Determination of cause-specific survival from claims or registry data is often confounded by submission or coding errors, limiting analysis of disease-specific survival in this population. A selection bias may have further confounded the analysis. This may explain the crossing of the survival curves in Figure 1. To sustain a delay in cystectomy beyond 24 weeks, subjects had to survive those 6 months; that the survival curve for these subjects eventually dropped below all other time lapse categories may represent deaths from bladder cancer exclusively. We cannot account for subjects delayed beyond 24 weeks who eventually received no cancer-directed care. Contemporary management of invasive bladder cancer mandates consideration of neoadjuvant chemotherapy based upon randomized controlled trials demonstrating some survival benefit.17 We specifically excluded subjects who received chemotherapy before cystectomy, and our results do not apply to patients appropriately selected for neoadjuvant chemotherapy. The impact of chemotherapy on optimal pathways of care that include radical cystectomy has yet to be clearly delineated. Importantly, these results should not be interpreted as an indictment of neoadjuvant chemotherapy because of the resultant impact on time to cystectomy. Finally, our analysis focused on Medicare beneficiaries, which may limit generalizability of our results. However, most patients with newly diagnosed bladder cancer are between the ages of 60 and 79 years and thus are of Medicare age.18
We sought to determine the impact of delays between the diagnosis of muscle-invasive bladder cancer and definitive extirpative treatment with radical cystectomy. We could not adjust for delays in care between symptomatic presentation and eventual diagnosis, which may be a more critical determinant of cancer-specific outcome than delays between diagnosis and cystectomy. Patients with hematuria may receive treatment with antibiotics before referral for further evaluation. For muscle-invasive cancers, the prolongation of time to evaluation engendered by this inappropriate management may be more condemning than their management once diagnosed.

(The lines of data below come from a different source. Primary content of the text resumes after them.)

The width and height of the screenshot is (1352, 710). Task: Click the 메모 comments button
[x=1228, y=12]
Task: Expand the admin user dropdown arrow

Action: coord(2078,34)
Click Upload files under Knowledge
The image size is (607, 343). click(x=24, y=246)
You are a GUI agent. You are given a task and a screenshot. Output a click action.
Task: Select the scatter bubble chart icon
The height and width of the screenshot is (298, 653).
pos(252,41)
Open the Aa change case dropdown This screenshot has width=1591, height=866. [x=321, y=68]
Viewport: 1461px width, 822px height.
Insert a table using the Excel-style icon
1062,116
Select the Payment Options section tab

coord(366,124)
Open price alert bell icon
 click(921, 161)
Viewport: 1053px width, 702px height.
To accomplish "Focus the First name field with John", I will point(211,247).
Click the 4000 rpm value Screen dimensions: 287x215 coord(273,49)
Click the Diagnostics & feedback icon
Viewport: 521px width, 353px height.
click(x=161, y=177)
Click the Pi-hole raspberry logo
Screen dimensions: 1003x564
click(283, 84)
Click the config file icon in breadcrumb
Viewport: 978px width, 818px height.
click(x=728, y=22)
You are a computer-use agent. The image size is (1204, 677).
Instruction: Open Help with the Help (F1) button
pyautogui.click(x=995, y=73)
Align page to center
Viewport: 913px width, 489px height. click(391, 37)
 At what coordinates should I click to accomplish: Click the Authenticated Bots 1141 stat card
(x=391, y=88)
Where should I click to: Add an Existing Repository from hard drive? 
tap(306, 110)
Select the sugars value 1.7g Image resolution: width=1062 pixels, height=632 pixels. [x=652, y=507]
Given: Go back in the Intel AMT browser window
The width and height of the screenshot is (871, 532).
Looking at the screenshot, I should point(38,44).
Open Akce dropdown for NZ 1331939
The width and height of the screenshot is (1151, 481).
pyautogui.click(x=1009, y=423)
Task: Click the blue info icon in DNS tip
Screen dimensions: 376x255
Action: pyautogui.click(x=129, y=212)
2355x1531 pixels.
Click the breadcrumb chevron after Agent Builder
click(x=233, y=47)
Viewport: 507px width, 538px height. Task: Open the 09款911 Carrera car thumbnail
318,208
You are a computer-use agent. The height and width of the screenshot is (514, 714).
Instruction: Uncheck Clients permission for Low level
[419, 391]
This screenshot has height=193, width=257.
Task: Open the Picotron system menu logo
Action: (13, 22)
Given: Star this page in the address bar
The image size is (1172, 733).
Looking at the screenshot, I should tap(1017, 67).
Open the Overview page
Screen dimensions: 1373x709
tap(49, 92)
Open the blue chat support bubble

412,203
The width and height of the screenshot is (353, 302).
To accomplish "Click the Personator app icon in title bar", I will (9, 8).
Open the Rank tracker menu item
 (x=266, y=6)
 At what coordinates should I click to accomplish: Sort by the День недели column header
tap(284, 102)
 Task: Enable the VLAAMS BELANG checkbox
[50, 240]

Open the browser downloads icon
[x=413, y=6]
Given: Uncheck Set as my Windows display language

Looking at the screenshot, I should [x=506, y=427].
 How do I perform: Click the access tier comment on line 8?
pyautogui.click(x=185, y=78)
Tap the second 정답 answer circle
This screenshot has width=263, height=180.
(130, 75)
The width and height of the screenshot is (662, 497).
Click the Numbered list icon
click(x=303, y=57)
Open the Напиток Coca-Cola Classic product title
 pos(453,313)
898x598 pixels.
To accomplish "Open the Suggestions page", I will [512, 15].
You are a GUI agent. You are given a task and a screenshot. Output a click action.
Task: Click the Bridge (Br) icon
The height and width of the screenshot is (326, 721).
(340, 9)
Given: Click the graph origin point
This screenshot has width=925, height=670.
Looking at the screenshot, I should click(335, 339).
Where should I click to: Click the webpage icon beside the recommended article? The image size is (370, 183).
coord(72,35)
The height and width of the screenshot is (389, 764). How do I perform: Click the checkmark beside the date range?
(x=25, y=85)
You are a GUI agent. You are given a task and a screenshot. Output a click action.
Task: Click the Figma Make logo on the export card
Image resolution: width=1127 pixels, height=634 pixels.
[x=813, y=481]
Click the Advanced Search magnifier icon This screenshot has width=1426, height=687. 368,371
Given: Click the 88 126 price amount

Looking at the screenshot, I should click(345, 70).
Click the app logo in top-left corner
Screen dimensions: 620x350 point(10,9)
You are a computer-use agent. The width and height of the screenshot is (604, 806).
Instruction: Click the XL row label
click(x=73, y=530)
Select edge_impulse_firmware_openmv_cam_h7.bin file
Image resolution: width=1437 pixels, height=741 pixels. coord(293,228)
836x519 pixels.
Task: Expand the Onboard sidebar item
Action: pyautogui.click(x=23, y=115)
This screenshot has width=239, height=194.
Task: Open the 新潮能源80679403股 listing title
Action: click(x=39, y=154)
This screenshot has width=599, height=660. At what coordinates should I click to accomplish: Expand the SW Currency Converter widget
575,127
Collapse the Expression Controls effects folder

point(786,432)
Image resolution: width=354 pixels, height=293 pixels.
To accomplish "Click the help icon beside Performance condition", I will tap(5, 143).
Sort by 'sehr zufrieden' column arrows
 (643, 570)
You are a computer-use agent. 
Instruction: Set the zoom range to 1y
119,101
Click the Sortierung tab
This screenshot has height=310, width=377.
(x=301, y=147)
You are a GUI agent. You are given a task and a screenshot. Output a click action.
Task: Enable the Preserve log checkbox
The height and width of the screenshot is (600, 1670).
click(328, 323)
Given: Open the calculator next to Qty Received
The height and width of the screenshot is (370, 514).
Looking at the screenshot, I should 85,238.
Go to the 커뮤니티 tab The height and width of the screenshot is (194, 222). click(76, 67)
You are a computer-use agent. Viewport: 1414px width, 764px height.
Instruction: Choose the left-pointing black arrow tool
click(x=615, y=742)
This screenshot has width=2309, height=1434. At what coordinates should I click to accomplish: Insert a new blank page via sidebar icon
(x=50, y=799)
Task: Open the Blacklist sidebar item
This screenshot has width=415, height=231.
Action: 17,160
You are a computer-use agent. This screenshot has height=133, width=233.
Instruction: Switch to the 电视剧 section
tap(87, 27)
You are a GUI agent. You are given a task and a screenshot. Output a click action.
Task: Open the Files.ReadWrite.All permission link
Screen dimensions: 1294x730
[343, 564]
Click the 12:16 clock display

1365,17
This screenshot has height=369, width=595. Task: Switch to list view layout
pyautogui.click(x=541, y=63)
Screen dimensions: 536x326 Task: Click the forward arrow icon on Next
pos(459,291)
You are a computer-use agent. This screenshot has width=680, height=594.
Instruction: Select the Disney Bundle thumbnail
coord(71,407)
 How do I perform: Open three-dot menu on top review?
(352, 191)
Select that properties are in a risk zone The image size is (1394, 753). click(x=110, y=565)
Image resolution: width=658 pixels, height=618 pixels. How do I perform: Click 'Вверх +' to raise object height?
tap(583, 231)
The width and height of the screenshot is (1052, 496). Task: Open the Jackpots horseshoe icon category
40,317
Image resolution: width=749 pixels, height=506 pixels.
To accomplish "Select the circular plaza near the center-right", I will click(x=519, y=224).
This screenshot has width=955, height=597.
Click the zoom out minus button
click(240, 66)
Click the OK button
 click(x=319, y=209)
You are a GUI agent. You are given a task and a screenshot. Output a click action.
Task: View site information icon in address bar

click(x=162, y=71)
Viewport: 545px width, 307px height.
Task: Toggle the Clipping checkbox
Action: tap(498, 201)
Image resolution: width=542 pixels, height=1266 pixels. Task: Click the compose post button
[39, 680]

Despite these limitations, these results demonstrate the detrimental impact of a delay beyond 12 weeks between diagnosis of muscle-invasive bladder cancer and definitive treatment with radical cystectomy. Delaying cystectomy for patients with muscle-invasive TCC of the bladder beyond 12 weeks confers worse disease-specific and overall survival. Prompt treatment remains fundamental to the management of stage II bladder cancer; those processes that expedite care in this population should be disseminated to minimize the magnitude of the cohort delayed beyond 12 weeks.